Segment Start: Document passage

These measures will be a relief to those employers running graduate recruitment programs, since the government has decided not to introduce any restrictions that would jeopardize these programs. Furthermore, the reduction in the high-earner threshold to £120,000 will remove more migrants from the annual limit on Tier 2 (General) places, leaving more available for those earning lower salaries. In addition, with regard to those Tier 2 (ICT) migrants earning more than £73,900, removing the requirement for 12 months of employment overseas will make it easier for sponsors to transfer these highly skilled migrants from their overseas offices to take up work in the UK at short notice.
It is unclear how the 12-month cooling-off period will apply to those Tier 2 (ICT) migrants transferring to the UK for a short period, once the Tier 2 (ICT) Short-Term route is closed in April 2017. Currently, Tier 2 (ICT) Short-Term migrants can return to the UK under the Tier 2 (ICT) Long-Term route without first having to spend 12 months overseas (known as the 12-month cooling-off period). Will migrants needing to come to the UK for short periods continue to be exempt from the cooling-off period if they are coming to the UK for three months or less and will this minimum period be increased if the cooling-off period will continue to apply?
Also, the finer details of how the ISC will apply to sponsors who are also paying an Apprenticeship Levy have yet to be clarified. It is hoped that sponsors will not be subjected to a double charge.

Segment End: Document passage
Segment Start: Entries provided

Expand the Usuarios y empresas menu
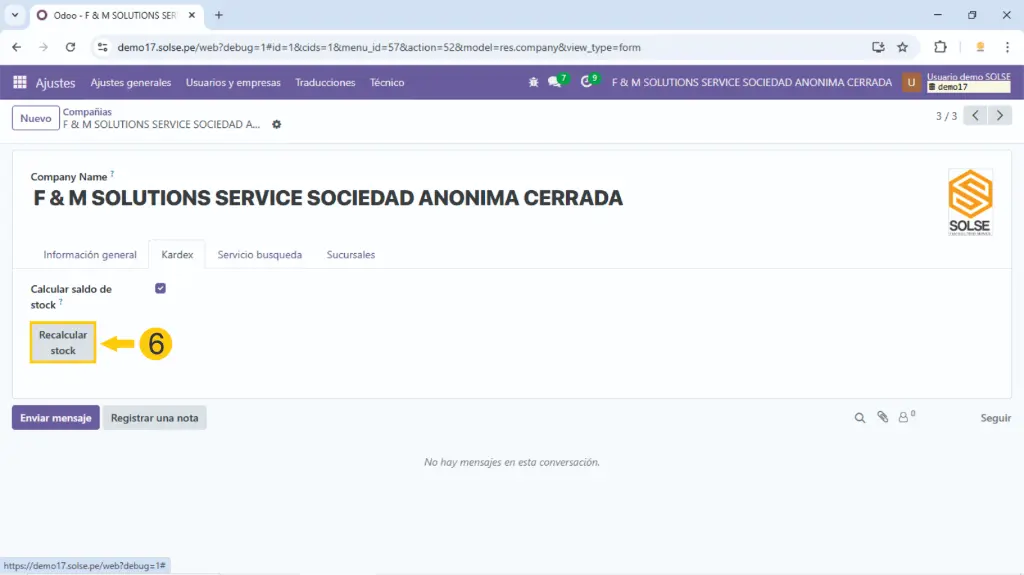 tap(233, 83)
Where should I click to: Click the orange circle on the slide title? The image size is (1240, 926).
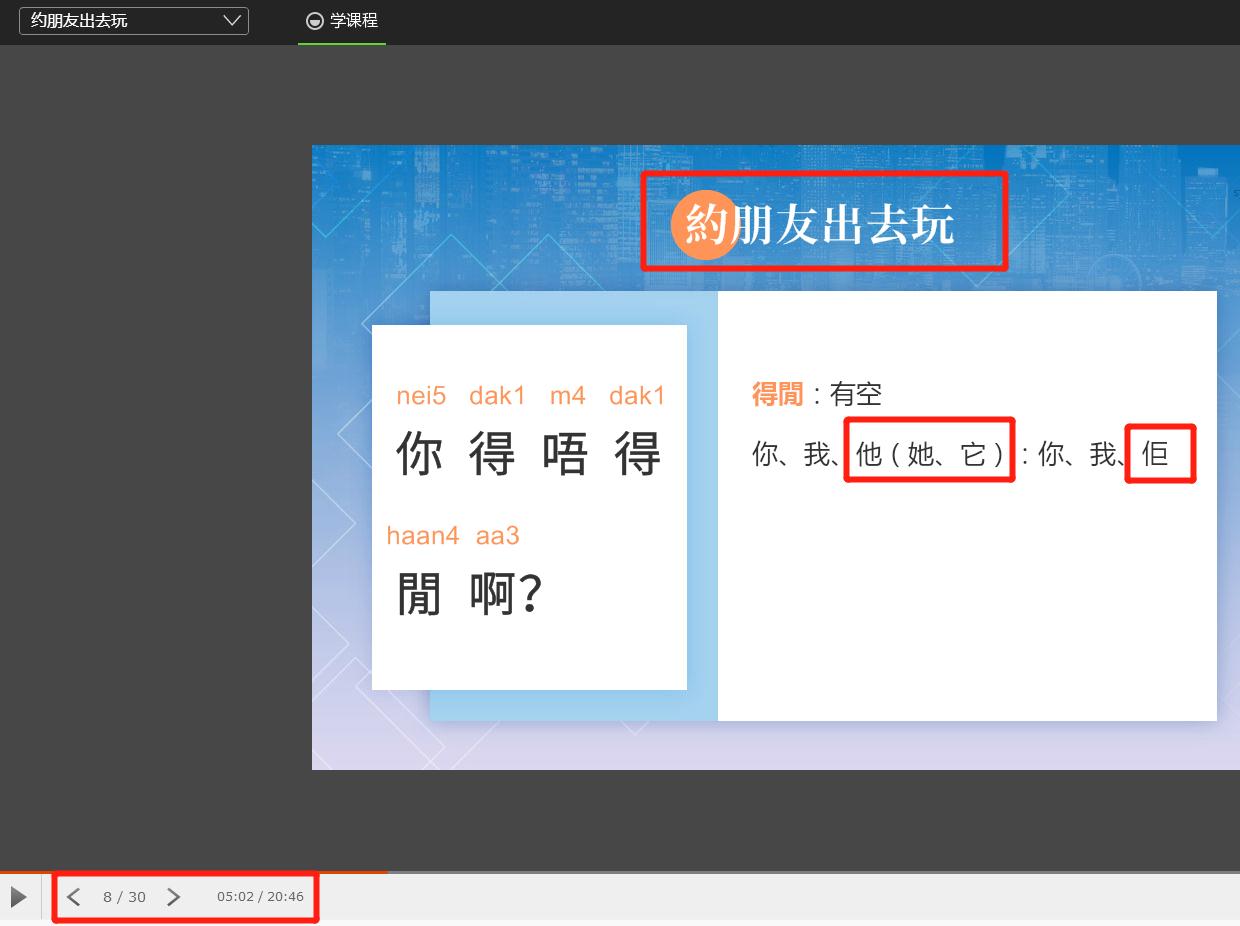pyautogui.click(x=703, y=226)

Segment End: Entries provided
Segment Start: Entries provided

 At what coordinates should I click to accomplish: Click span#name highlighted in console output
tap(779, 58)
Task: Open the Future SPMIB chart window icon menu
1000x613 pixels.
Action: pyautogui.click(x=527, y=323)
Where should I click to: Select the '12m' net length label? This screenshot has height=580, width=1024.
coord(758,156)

Segment End: Entries provided

→ Task set:
**A.** Reproduce the portion of the passage on Tier 2 visa changes running from "It is unclear" through "continue to apply?", word for word.
**B.** Write a continuation of the passage on Tier 2 visa changes, picking up after its final sentence.
The entries have no connection to the passage on UK Tier 2 visa changes.

→ Task responses:
**A.**
It is unclear how the 12-month cooling-off period will apply to those Tier 2 (ICT) migrants transferring to the UK for a short period, once the Tier 2 (ICT) Short-Term route is closed in April 2017. Currently, Tier 2 (ICT) Short-Term migrants can return to the UK under the Tier 2 (ICT) Long-Term route without first having to spend 12 months overseas (known as the 12-month cooling-off period). Will migrants needing to come to the UK for short periods continue to be exempt from the cooling-off period if they are coming to the UK for three months or less and will this minimum period be increased if the cooling-off period will continue to apply?

**B.**
Tier 2 Migrants Taking a Sabbatical
The latest version of the Tiers 2 and 5 sponsor guidance took effect on April 6, 2016. The guidance includes changes to the reporting requirements for Tier 2 migrants who wish to take a period of unpaid leave or sabbatical. The prior position was that if a Tier 2 migrant took a sabbatical of 30 days or more over a single period, or over more than one period during any calendar year (January 1 to December 31), the employer could no longer sponsor the migrant and had to report this to the Home Office via the Sponsor Management System within 10 days. The new guidance stipulates that sponsorship of the migrant must now cease if the period of unpaid leave or sabbatical is four weeks or more. The four weeks is calculated according to the migrant’s normal working pattern. For example, if the migrant works three days per week, the four weeks would be 12 working days. In effect, this means that Tier 2 migrants must ensure that any unpaid leave or sabbatical taken is under four weeks.
The only exception is if the absence is due to maternity, paternity, shared parental, adoption, or long-term sick leave. In those cases, sponsorship of the Tier 2 migrant may continue throughout the period of the absence.
Delays in Production of Biometric Residence Permits
Some migrant employees have experienced delays in receiving their Biometric Residence Permits (BRPs). This is reportedly due to technical issues affecting BRP production that have led to a backlog. The Home Office expects that the backlog should be cleared shortly. The normal timescale for receiving a BRP is 10 working days from the date of decision.